What Are Your Failures and Sins Trying to Tell You? November 17, 2018

Moving from a shame and guilt-based spirituality to a silent, contemplative space has required a kind of leap of faith to believe in God’s preemptive love. This hasn’t been easy after growing up in the courtroom of substitutionary atonement theology where God accepted me on a seeming technicality.

Sarah Pflug // Burst.shopify.com // CC

The starting point for contemplative spirituality is God’s present love and a Savior who looks at us as people in desperate need of a doctor. Jesus didn’t come to call the righteous, but the sinners who recognized their need for him.

This is why the Jesus prayer, taken from the repentant tax collector, has been an enduring prayer for centuries among Christians who practice contemplation and centering prayer. It remove our illusions about ourselves being righteous, but it also grabs on to God’s mercy rather than cowering in sin, guilt, and shame.

If we can imagine Jesus as a doctor for a moment, he desires to heal us, and part of being healed is a clear diagnosis. We need to see what is at the root of our failures and sin so that we can allow him to heal and restore us.

Perhaps the more extreme example here is someone who is abusing alcohol in order to avoid the pain of past trauma or current adversity. There are wounds that God wants to address beneath the alcohol abuse.

Self-examination and spiritual direction have long focused on self-awareness and the ways that God may even be exposing a past wound or current struggle that needs to be healed.

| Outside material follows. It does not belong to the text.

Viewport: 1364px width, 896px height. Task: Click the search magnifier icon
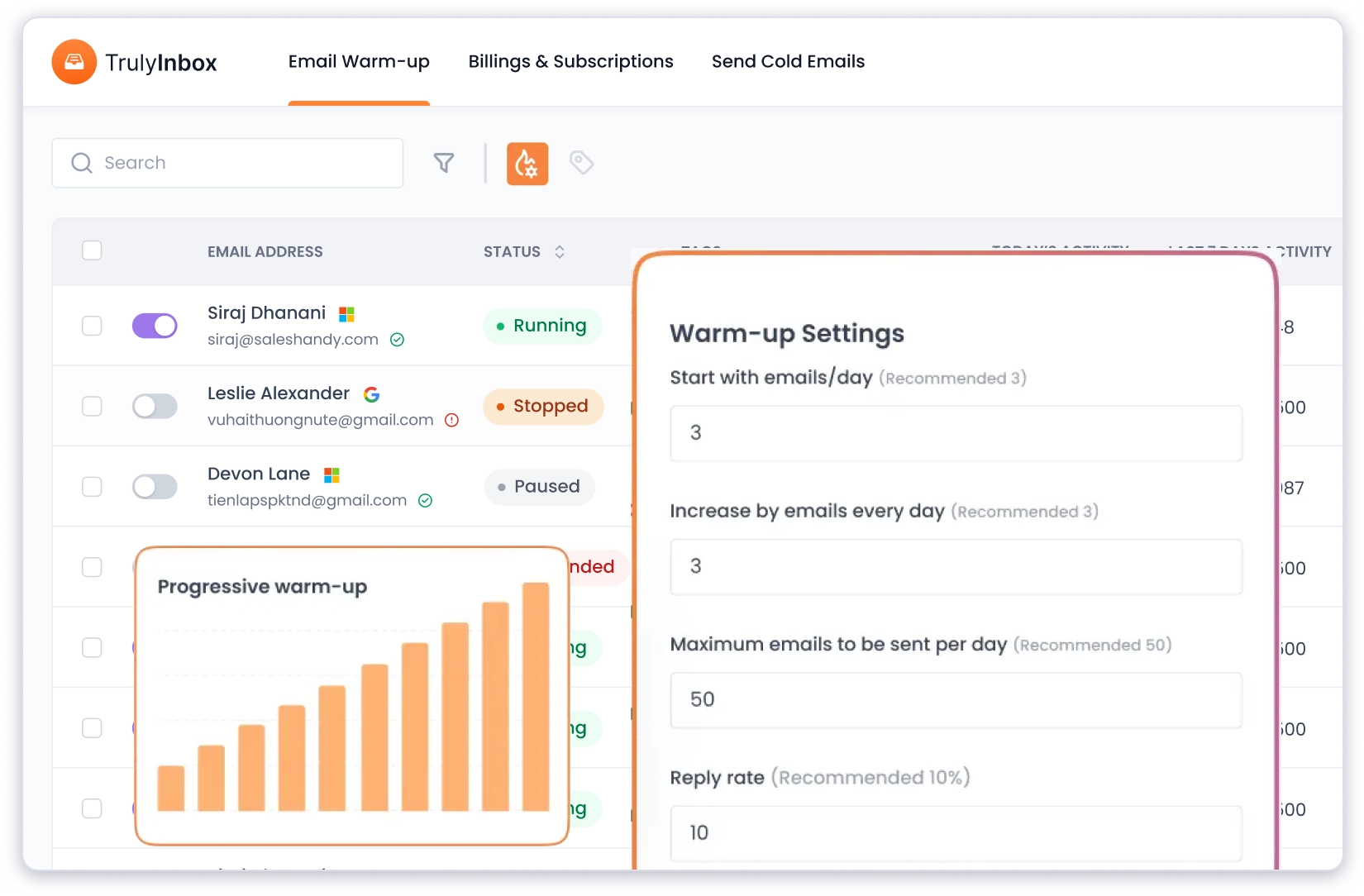click(x=82, y=163)
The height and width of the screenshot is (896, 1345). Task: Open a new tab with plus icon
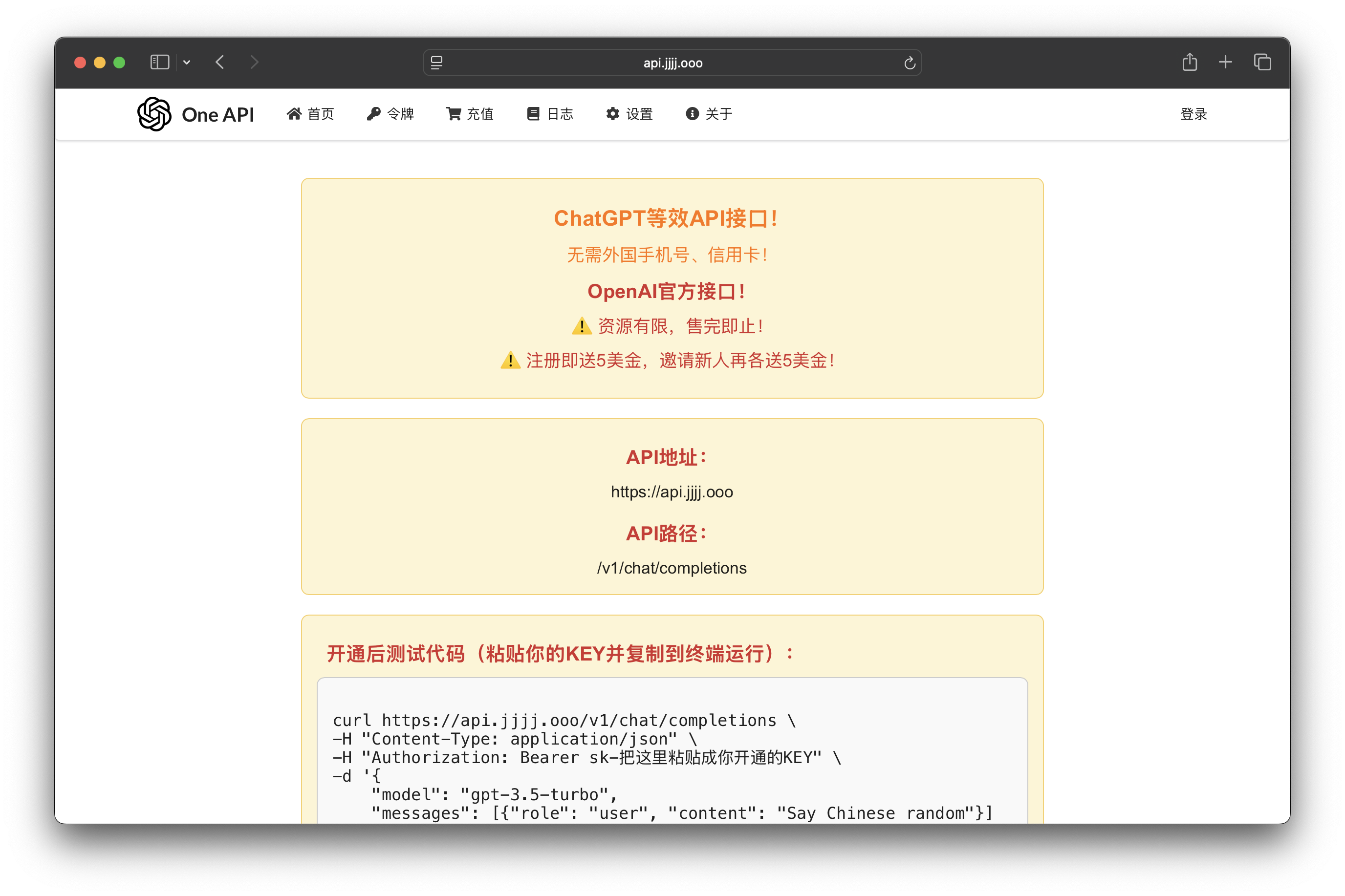[x=1225, y=62]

Richard Rohr reminds us that our healing comes through our sins and failures. Our sins and failures typically reveal our deepest wounds and needs—both of which need God’s presence of healing and restoration. “You cannot heal what you do not first acknowledge,” writes Rohr in Breathing Under Water. He takes it a step further in Everything Belongs: “In terms of soul work, we dare not get rid of the pain before we have learned what it has to teach us.”

Throughout this approach to failure and sin there is a deep, incomprehensible mercy from God. These things that we imagined as disqualifying before God are the very things God desires us to bring to prayer.